Every entry must be given again exactly.

(Source records)
::::::::

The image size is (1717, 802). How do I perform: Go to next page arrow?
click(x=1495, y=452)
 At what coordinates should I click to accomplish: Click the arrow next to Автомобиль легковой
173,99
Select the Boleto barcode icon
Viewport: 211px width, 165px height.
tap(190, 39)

::::::::

OUTPUT OF THE EXERCISE:
The image size is (1717, 802). How do I perform: Go to next page arrow?
click(x=1495, y=452)
 At what coordinates should I click to accomplish: Click the arrow next to Автомобиль легковой
173,99
Select the Boleto barcode icon
Viewport: 211px width, 165px height.
tap(190, 39)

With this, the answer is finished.